Motor Manifestation of Insular Seizures with spread to the Cingulate cortex
Abstract number :
478
Submission category :
3. Neurophysiology / 3C. Other Clinical EEG
Year :
2020
Submission ID :
2422820
Source :
www.aesnet.org
Presentation date :
12/6/2020 5:16:48 PM
Published date :
Nov 21, 2020, 02:24 AM
Authors :
Prachi Parikh, Cleveland Clinic Foundation; Zachary Fitzgerald - Cleveland Clinic Foundation; Hussam Shaker - Cleveland Clinic Foundation; Olesya Grinenko - Spectrum Health; dileep nair - Cleveland clinic ohio; Patrick Chauvel - Cleveland Clinic Foundatio
Rationale:
Motor manifestations of insular seizures have been described in some stimulation studies as well as in studies looking at insular onset seizures. These motor manifestations that have been reported are myoclonic phenomena, tremor, gestural movements (brief pedaling, swinging along the vertical axis of the body), spectacular motor phenomena (choreo-dystonic movements such as dystonia or involuntary movements, hypermotor). It has been proposed that motor manifestations are likely due to the spread of these seizures from the insula to the respective cortex. Task based fMRI studies have shown that the anterior cingulate cortex (ACC) and anterior insula (aINS) co-activate in diverse tasks , conditions, emotional autonomic and executive functions including thirst, hunger pain, bladder distention, embarrassment and uncertainty to those eliciting amusement, compassion, tenderness and humor. Few other studies have reported the emergence of motor manifestations with insular onset seizures as a result of the connection between the insula and the mesial frontal regions with the help of stereo-EEG. As motor manifestations are rarely isolated in insular seizures but associated with arousal, autonomic symptoms and signs and somatosensory symptoms we undertook to study the clinical semiology emerging from the coactivation of insula and cingulate cortex with insular onset seizures. To this end, we selected a population of patients investigated with SEEG. These patients had an ictal discharge primarily limited to these two regions at the onset of motor semiology. Our secondary aim is to segregate these motor manifestations based on semiology and correlate them with the part of the cingulate cortex (anterior, anterior-mid, mid or posterior cingulate) they spread to.
Method:
A Retrospective analysis of SEEG patients was conducted from January 2013 to May 2020. Ten patients which fit the inclusion criteria were selected for the study. All patients had atleast two electrodes in the cingulate cortex (anterior, middle or posterior) and two or more electrodes in the insula (one each in the anterior and posterior insula). A visual analysis of the seizure onset was conducted as well as time frequency maps using brainstorm and MATLAB software’s were analyzed for patients who had fast activity (slow gamma, gamma) at onset of motor symptoms.

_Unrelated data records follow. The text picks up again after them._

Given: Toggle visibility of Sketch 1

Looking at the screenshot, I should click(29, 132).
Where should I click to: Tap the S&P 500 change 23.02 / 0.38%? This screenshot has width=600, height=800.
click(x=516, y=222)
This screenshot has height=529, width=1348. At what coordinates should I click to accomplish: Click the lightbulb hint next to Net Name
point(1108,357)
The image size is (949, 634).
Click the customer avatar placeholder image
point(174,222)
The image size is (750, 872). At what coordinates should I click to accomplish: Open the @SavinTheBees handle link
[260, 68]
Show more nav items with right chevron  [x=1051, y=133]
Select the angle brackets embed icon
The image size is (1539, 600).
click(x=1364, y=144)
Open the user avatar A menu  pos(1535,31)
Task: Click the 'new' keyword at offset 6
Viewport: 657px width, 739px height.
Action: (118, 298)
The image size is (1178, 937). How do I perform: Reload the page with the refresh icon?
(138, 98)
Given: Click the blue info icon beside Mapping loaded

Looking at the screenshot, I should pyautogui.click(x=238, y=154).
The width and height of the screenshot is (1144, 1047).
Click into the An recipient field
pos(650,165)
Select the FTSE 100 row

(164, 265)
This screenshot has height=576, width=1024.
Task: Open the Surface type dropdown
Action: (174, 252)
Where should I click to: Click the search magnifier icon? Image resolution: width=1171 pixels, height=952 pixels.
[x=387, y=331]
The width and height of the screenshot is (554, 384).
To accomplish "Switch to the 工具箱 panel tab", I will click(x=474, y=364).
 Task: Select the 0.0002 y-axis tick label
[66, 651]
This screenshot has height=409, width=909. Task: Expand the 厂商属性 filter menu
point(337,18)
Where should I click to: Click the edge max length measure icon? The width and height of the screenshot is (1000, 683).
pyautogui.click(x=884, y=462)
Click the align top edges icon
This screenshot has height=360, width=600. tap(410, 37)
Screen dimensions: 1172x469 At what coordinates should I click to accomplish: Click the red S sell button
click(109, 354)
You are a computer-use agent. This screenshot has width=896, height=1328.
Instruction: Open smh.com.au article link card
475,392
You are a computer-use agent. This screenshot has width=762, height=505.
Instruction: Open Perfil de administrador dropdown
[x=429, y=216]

Linear regression analysis will be conducted on these seizures to look for correlation between the time from EEG onset to motor onset and time from cingulate onset to motor onset.
Results:
The cohort included 6 females(60%) and 4 males(40%). Median age at seizure onset was 11 years and median age at SEEG was 20.5 years. Five of ten patients had integrated gestural motor behavior (shuffling in bed, urge to move, rocking). Two out of ten patients had non-integrated gestural motor behavior (dystonia, choreo-athetoid). Six out of ten patients had a facial grimace or chapeau gendarme). Two of the ten patients had arms going up at seizure onset. More than one motor feature could be present at seizure onset. Four out of ten patients had aura’s and/or no-clinical signs seizure without progression to motor seizure with EEG showing involvement of only the insular contacts without involvement of the cingulate contacts. 2/10 patients had spread to the posterior cingulate. 4/10 had spread to the anterior cingulate and 4/10 had spread to the anterior mid or mid cingulate.
Conclusion:
The semiology generated from insular seizures is likely due to spread to other regions. Here we have explored the spread of the insular seizures to the cingulate cortex.